Só há um ganhador nesse surto de alta de custos. É o governo. Aumentos da tributação sobre empresas de serviços têm produzido ótimos resultados para os cofres públicos - e péssimos para o País. Entre 2003 e 2004, por exemplo, a arrecadação da CSLL passou de R$ 16,7 bilhões para R$ 19,5 bilhões (aumento real de 9,7%) basicamente por causa do mesmo estratagema utilizado na MP 232, a elevação da base de cálculo do tributo (em 2003, passou de 12% para 32% do lucro presumido).

O que deveria ser uma providência para aliviar as pessoas físicas foi transformado, pela esperteza da Receita Federal, num pacote tributário nocivo para o País. É por isso que ele está sendo contestado no STF por partidos políticos e combatido por empresários e profissionais liberais. A sociedade não tolera mais aumentos de impostos, ainda mais quando eles vêm embutidos em textos aparentemente benéficos para os contribuintes.

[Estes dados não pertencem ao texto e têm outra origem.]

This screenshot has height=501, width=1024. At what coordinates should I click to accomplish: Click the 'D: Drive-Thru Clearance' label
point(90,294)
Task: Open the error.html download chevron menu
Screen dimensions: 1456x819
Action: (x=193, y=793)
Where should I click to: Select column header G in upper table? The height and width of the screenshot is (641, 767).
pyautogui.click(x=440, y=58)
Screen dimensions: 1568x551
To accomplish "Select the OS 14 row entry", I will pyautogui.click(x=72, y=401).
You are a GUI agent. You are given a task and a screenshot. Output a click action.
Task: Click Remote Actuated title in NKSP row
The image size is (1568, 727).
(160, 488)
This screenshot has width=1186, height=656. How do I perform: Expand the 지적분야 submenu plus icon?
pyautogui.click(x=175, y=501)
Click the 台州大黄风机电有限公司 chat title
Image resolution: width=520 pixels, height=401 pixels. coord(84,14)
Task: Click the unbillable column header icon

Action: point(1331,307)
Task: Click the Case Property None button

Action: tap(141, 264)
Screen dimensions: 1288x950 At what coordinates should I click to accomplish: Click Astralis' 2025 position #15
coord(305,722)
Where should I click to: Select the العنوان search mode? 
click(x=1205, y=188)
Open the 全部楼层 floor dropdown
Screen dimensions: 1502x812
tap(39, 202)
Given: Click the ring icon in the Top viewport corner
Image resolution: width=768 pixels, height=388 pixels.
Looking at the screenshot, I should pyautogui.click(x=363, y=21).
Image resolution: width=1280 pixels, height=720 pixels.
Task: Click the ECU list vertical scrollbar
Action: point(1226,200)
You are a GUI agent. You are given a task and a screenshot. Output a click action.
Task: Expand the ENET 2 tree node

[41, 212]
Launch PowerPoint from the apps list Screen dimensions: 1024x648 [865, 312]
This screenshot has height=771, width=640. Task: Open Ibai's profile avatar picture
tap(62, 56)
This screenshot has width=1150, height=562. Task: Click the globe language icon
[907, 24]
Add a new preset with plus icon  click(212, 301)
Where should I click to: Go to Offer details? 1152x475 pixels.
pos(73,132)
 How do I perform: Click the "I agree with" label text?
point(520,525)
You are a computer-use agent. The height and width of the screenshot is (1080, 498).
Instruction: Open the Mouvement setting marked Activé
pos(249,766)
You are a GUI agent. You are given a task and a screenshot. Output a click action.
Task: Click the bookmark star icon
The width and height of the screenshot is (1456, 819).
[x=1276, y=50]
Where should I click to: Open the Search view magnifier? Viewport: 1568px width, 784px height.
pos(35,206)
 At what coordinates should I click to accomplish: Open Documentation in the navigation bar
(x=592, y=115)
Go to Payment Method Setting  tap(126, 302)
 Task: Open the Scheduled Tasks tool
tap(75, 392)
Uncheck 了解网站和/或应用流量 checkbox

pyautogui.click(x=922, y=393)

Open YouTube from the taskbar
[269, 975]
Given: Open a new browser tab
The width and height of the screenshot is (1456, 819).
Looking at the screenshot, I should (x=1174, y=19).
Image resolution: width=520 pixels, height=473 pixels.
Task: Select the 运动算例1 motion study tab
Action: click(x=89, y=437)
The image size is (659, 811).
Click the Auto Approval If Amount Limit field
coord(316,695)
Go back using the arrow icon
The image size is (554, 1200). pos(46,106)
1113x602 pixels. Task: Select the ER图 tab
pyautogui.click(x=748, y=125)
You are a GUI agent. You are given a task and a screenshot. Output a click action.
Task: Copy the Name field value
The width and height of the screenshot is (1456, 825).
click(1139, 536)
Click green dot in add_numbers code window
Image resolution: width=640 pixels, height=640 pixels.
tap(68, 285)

As mudanças na MP 232 são limitadas e temporárias e, como dissemos, não eliminam seus pontos mais perniciosos. Tem toda razão, por isso, o deputado Augusto Nardes (PP-RS), coordenador da Frente Parlamentar das Micro e Pequenas Empresas e do Comitê de Negociações Contra os Aumentos Tributários, quando diz que "o jogo (contra a MP 232) só está começando".